Retirement village operators should act now to ensure they are ready to implement the new contract and disclosure requirements effective 1 October 2013.
In a move designed to increase transparency in the retirement village industry and to simplify and streamline the contractual arrangements for entry into and exit from retirements villages in NSW, the NSW Government has introduced amendments to the Retirement Villages Regulation 2009, which will govern contracts entered into on and after 1 October 2013.
Three new prescribed documents have been introduced, which will be compulsory to issue to prospective occupiers of retirement villages:
The General Inquiry Document provides a basic explanation about the retirement village, including financial matters such as current recurrent charges, departure fees and details on whether residents share in any capital gains.
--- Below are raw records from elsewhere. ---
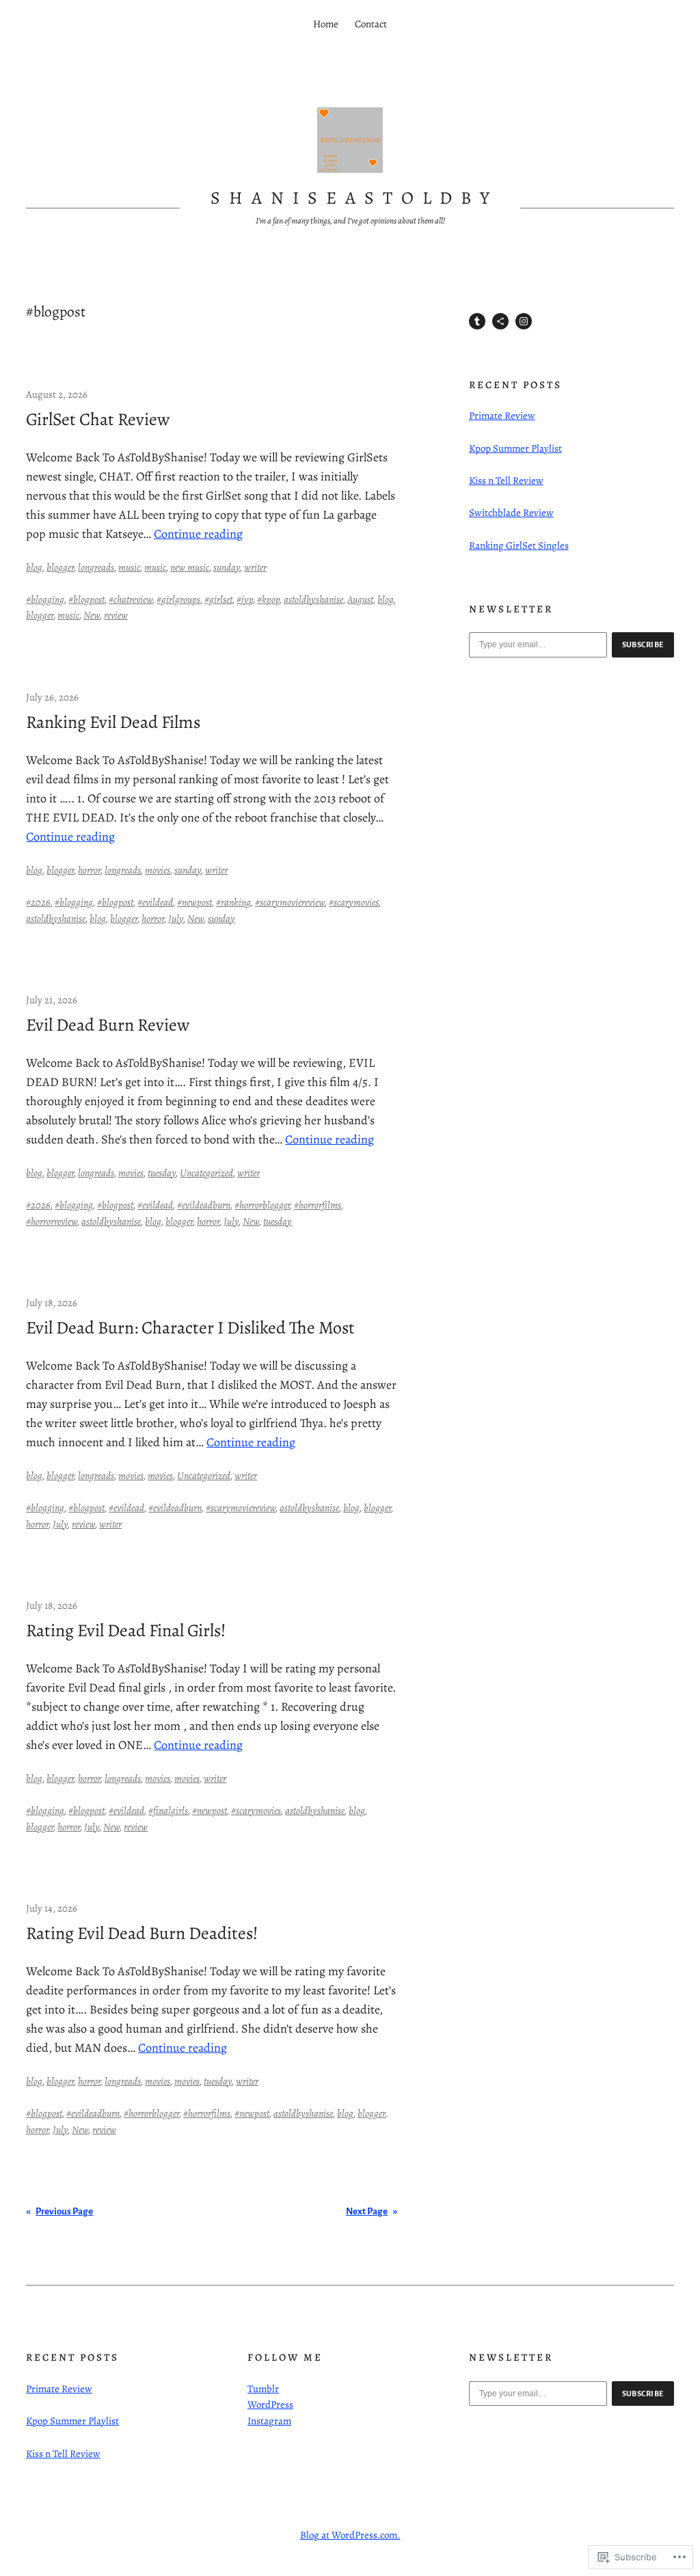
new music (189, 567)
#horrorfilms (317, 1205)
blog (34, 567)
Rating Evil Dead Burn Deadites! (142, 1933)
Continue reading (198, 534)
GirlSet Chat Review (98, 419)
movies (157, 870)
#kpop (268, 599)
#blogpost (86, 599)
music (129, 567)
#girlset (218, 599)
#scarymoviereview (290, 902)
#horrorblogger (262, 1205)
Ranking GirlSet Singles (519, 545)
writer (255, 567)
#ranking (233, 902)
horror (89, 870)
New (91, 615)
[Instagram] (523, 321)
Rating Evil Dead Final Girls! (126, 1630)
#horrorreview (51, 1221)
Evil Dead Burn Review (107, 1025)
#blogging (45, 599)
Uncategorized (206, 1173)
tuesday (162, 1173)
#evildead (155, 902)
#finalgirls (168, 1810)
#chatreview (130, 599)
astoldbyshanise (313, 599)
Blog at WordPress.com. (350, 2535)
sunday (226, 567)
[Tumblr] (477, 321)
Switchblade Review (511, 512)
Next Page (371, 2211)
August (360, 599)
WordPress (270, 2404)
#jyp (245, 599)
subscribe (643, 644)
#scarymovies (354, 902)
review (116, 615)
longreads (96, 567)
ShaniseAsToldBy (354, 198)
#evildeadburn (203, 1205)
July (175, 918)
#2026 (38, 902)
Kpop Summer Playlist (515, 448)
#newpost (194, 902)
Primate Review (502, 415)
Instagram (269, 2421)
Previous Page (59, 2211)
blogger (60, 567)
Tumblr (263, 2389)
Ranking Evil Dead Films (113, 722)
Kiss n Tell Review (506, 480)
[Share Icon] (500, 321)
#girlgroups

The Disclosure Statement must be given to potential residents at least 14 days before entry into a retirement village contract. This document gives a more detailed overview of matters such as the management, services offered, financial matters and dispute resolution arrangements. Importantly, it also highlights the prospective residents' rights to view village documents, such as accounts, budgets and income and expenditure accounts.
If the information in the disclosure statement is materially false or misleading, a resident may, within three months of commencing occupation, apply to the Consumer, Trader and Tenancy Tribunal for an order permitting the resident to rescind the contract.
The Standard Retirement Village Contract has been drafted in plain English so as to allow prospective occupiers to clearly identify their rights and obligations and to compare costs and conditions between retirement villages. There have been five template contracts for the five most common village types developed and these are available from NSW Fair Trading.
Areas of confusion in the past, such as around financial matters including identification of the services included in the recurrent charges paid by residents, charges for optional services, the capital gain or loss structuring, departure fees and the sale of units, have been clarified, as have the operators' and residents' respective responsibilities to undertake repairs and capital replacements.
The purpose of the standard contracts is to make it easier for prospective residents to make comparisons and to reduce complexity for operators, which should deliver greater confidence in the industry.
Retirement village operators may insert additional terms in the retirement village contract, but they must ensure that those terms do not contravene the Retirement Villages Act 1999 and are not inconsistent with a term of the prescribed retirement village contract, which will mean that careful drafting is required.
Penalties may be imposed on operators who enter into a village contract for which the standard form of contract is prescribed knowing that it is not in, or to the effect of, the standard form, and the contract will be void to the extent to which it is not in, or to the effect of, the standard form.
Village operators, which include entities who manage or control the retirement village, should review their suite of contracts to ensure compliance with the new regulatory regime.